Needs to play something fitting in the background.
Like O Fortuna.
Would this work? Sadly the dep hell video is a bit too short. If you play it at half speed, it works perfectly, though.
Can someone explain what I'm looking at?
This is the new "Dependency Graph" feature on GitHub. It shows the dependencies of a javascript or ruby project based on it's package.json
or ruby's equivalent. This video is scrolling through an expanded view of Riot's deps - https://github.com/vector-im/riot-web/network/dependencies
someone that doesn't know how gitignore works...
I call shenanigans - there are way too many circular dependencies on that graph.
Spez edit: Ahhhh - looks like it's mixing up dev dependencies with runtime dependencies. By that logic pretty much every properly-written JS codebase in the world is going to be dependent on mocha/jasmine, eslint/eshint, grunt/gulp/webpack, etc, etc, etc.
It's like listing Visual Studio and all its DLLs and Windows as the dependencies for every Windows C/C++/C# program in the world - it's basically meaningless.
Well, now that Windows has a subsystem for Linux, you might as well add Ubuntu and every dependancy it has as well
Non v.reddit mirror?
Dependency circle?
Dependency recursion...
I just don't understand why this sub likes to shit so much on NPM. As far as I'm concerned, it's the best thing that happened to JS since Firefox.
Generally, you'd like to avoid copying and pasting code, so you write small, reusable blocks. In some languages, that's how classes and inheritance works, when you'd like to add some functionality to it, you create an interface and import it everywhere, instead of writing the same code multiple times.
In the case of JavaScript, modules do the exact same thing. There is no magic around classes, methods, or functions, everything is a variable, and with modules, you pass those variables around. It's a bit different because in JS using composition makes much more sense than inheritance, but that's just an implementation detail, the basic principle is the same. You write your code once, and import it everywhere.
The difference between NPM and libraries in languages like C is that NPM modules are much smaller and fine-grained. While in C you may have a few static-linked libraries that export huge packs of features, on NPM, most packages are simple single-use solutions, and even the others are built up from that. Using them is not the refusal to solve your own problems, it's the efficiency of just importing the solution instead of duplicating code across projects, globally.
Even larger libraries like express
break up their code into small packages and then use them (for example cookie
, escape-html
, and path-to-regexp
are all dependencies of express
and also useful on their own) because this way it's not a huge monolithic library but a bunch of tiny lego bricks which you can take and reshape as you see fit.
I honestly see no problem with this.
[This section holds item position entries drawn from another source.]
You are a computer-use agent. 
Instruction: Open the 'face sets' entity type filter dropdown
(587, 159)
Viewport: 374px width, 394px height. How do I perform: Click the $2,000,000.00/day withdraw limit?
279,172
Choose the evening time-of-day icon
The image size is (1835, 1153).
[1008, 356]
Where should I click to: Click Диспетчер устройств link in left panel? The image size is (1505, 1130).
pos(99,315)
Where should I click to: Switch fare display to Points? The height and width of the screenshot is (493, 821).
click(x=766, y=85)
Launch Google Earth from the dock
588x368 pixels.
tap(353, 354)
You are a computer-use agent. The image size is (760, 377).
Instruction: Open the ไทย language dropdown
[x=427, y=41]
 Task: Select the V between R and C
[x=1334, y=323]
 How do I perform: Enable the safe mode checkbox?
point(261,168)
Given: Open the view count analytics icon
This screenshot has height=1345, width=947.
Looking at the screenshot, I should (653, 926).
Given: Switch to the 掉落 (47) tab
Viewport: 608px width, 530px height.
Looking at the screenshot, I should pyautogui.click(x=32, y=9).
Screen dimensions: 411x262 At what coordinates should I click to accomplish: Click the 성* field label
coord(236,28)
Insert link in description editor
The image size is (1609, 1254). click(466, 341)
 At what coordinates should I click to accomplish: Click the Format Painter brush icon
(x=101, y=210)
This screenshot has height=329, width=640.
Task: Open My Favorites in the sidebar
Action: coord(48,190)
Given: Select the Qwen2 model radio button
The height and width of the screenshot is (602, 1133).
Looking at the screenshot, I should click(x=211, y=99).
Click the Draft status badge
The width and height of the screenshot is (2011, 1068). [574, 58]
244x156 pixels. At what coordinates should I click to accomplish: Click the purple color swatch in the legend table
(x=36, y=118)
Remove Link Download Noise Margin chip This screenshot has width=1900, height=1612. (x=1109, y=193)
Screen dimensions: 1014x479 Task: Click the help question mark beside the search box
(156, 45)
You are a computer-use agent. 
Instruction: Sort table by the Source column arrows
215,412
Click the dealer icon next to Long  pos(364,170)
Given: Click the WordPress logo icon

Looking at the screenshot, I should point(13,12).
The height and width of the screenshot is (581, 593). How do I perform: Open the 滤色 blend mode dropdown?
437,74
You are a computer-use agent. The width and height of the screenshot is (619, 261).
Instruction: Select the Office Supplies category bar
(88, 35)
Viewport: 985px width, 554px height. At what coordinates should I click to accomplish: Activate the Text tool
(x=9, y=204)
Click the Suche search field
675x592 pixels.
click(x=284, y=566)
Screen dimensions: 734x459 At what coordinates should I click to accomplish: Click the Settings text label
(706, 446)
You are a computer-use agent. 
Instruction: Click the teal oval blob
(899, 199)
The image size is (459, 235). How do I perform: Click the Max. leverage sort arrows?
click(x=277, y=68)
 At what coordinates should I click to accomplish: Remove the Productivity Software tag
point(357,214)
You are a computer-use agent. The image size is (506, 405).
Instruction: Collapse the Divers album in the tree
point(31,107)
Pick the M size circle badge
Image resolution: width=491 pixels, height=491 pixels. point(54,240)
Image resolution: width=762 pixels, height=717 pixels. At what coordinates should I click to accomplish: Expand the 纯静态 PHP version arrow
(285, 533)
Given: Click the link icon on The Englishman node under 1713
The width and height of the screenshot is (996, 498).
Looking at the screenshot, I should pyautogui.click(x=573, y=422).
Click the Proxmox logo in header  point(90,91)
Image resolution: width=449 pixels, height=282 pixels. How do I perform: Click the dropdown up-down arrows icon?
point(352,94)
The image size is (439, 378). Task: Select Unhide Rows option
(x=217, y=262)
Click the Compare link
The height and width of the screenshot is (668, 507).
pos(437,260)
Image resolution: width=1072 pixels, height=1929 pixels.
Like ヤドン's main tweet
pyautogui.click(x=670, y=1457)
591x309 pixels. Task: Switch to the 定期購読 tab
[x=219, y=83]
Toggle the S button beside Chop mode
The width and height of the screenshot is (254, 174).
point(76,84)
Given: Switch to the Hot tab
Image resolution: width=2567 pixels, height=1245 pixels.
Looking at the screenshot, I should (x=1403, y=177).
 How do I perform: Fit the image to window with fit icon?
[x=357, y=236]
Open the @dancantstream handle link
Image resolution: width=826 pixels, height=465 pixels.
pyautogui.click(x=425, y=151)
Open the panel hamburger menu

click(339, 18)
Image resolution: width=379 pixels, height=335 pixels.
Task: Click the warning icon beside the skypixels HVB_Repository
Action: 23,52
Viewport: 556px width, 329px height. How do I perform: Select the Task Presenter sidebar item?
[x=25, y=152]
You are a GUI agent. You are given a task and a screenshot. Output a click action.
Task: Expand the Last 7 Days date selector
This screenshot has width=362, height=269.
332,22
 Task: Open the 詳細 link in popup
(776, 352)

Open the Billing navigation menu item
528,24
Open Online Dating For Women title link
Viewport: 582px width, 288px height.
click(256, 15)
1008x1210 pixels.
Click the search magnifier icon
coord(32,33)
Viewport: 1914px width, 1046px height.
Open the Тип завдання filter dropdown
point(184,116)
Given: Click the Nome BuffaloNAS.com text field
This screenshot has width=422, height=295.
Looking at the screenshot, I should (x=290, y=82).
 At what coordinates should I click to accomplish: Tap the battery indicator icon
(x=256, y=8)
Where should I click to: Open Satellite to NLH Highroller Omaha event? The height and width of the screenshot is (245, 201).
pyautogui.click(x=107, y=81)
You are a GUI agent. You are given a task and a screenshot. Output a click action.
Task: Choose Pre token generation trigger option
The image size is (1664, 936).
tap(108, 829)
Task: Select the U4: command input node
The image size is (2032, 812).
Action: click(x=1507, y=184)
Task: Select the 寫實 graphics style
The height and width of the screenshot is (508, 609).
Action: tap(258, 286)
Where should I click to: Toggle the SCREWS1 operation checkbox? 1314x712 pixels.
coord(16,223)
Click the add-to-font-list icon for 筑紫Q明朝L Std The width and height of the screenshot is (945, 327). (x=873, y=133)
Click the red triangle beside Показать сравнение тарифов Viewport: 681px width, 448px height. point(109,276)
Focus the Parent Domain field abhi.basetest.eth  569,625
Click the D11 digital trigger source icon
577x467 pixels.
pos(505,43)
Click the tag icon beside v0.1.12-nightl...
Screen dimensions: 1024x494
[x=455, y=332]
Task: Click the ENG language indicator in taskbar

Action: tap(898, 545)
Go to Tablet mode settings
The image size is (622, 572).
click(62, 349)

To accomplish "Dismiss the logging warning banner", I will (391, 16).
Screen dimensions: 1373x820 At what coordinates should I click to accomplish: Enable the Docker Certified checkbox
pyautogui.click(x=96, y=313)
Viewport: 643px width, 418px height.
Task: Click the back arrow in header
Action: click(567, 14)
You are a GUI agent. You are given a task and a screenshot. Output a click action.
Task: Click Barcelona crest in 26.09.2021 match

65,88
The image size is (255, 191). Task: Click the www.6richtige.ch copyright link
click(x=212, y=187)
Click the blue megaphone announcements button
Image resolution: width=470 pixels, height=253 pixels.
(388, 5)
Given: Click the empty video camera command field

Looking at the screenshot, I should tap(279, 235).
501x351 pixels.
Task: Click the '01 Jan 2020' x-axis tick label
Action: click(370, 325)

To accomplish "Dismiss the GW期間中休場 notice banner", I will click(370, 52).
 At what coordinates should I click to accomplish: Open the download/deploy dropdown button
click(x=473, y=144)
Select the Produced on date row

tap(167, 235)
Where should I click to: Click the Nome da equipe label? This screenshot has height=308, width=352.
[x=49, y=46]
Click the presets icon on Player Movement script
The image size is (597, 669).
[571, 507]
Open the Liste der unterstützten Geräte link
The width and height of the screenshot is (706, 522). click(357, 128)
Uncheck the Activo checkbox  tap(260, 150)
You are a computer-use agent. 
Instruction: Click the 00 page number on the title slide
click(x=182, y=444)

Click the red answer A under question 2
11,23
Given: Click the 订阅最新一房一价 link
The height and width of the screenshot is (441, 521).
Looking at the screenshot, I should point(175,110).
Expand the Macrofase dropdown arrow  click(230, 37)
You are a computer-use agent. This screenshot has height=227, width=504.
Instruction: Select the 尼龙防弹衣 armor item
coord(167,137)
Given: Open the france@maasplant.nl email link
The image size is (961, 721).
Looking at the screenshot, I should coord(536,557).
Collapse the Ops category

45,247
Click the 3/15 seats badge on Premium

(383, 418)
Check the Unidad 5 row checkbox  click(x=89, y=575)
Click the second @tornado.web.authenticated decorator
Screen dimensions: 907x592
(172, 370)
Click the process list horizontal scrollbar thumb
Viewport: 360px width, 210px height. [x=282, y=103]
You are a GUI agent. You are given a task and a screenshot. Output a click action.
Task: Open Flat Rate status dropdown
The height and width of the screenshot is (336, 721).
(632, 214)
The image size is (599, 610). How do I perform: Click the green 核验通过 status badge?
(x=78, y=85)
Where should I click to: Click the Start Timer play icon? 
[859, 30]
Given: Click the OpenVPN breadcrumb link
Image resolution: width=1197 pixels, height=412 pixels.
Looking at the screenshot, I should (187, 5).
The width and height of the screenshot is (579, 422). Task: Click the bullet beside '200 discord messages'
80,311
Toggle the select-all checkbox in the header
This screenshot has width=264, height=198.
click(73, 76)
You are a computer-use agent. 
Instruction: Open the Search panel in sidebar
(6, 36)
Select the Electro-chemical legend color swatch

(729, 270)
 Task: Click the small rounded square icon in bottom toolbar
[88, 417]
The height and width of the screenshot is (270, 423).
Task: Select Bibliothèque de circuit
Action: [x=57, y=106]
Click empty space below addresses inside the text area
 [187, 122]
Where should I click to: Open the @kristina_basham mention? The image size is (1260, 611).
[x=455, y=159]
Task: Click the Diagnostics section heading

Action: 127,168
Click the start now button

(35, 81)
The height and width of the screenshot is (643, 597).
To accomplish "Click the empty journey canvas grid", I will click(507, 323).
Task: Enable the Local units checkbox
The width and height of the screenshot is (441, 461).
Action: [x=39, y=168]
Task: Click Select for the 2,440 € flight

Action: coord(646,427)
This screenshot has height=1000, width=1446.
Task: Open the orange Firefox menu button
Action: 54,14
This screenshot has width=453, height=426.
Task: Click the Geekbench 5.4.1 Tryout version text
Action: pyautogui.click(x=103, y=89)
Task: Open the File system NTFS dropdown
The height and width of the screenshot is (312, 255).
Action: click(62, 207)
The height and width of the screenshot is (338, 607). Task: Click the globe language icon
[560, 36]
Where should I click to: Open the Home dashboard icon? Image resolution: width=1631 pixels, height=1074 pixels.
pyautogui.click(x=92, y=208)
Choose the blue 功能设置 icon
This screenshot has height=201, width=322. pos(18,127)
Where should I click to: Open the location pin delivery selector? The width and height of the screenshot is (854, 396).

On my computer, NPM sometimes handles more packages per project than apt-get does system-wide, and I have yet to run into incompatibility issues (when semver is used correctly). It's the most advanced solution to code deduplication I've seen so far.
The bug on the image is just GitHub handling circular dependencies incorrectly. When installed, dependencies are only placed within the dependent package if multiple different versions of a single package are required.
To me, NPM is a security risk. To date, NPM still has no way to sign packages like we do for linux distro packages. NPM has also led to typo-squatting packages that can compromise projects. Not to mention the time a lot of dependencies broke from a dev pulling packages.